Tucked between the pages of Adam Ford’s loving history and guidebook Vermouth, this amazing drink skillfully balances a fruity and refreshing profile with ingredients as crisp and wintry as a pale November day. And while we don’t really keep an archive of best-named cocktails, this one would be on it. It sports a keenly poetic epithet—one that references both the color of the drink as well as the light seen in early winter: the kind where the sun is low and the sky is dressed in a cool pale blue. With a finer vermouth this drink can be simply magical, harboring a personality that perfectly accompanies long dinners and holiday toasts.
The pale end of the day resides in a rare category of vermouth-centric cocktails. This particular recipe is built around blanc vermouth and works by combining that ingredient’s fruity and mild bittersweetness with fragrant pear. It’s a simple one-two punch that is endlessly drinkable and visually stunning, flashing a color that emulates the meat of the pear that floats inside it. The drink smells mostly like vermouth, with subtle notes of pear and a little spice for those who choose a spiced pear liqueur. The sip is sweet, sour, and engaging on the front of the tongue from the vermouth. It finishes with pear and herbs from the vermouth, followed by a little heat at the end and a lingering sweetness.

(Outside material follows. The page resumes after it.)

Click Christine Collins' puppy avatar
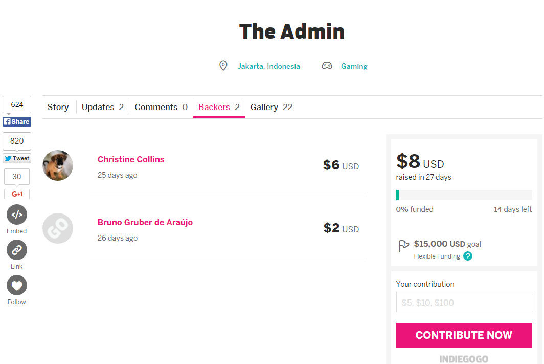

As aforementioned, this drink is built around blanc vermouth and shines brightest when built around a carefully chosen variety of high quality. We absolutely love Del Professore Classic Bianco Vermouth in this recipe. It’s a bit more expensive, but undoubtedly worth it. In the same way that a quality whiskey makes an old-fashioned, the expressiveness of this bottle carries the drink beyond a simple two-dimensional affair. The original recipe calls for vodka, but we prefer it with gin; as we found the abrasiveness of vodka distracted a bit from the drink’s delicate flavors. We employ a gin with a clean, martini-oriented profile that isn’t juniper heavy and lies closer to vodka on the spectrum. We used St. George’s spiced pear liqueur in this drink and it was magnificent, but a classic pear liqueur will work just as well. The original recipe specifies to “stir until almost freezing” which is a strange request, as it is physically impossible to freeze a drink while stirring. We rounded down and stirred the drink until the mixing glass became frosty on the sides before serving it into a chilled glass.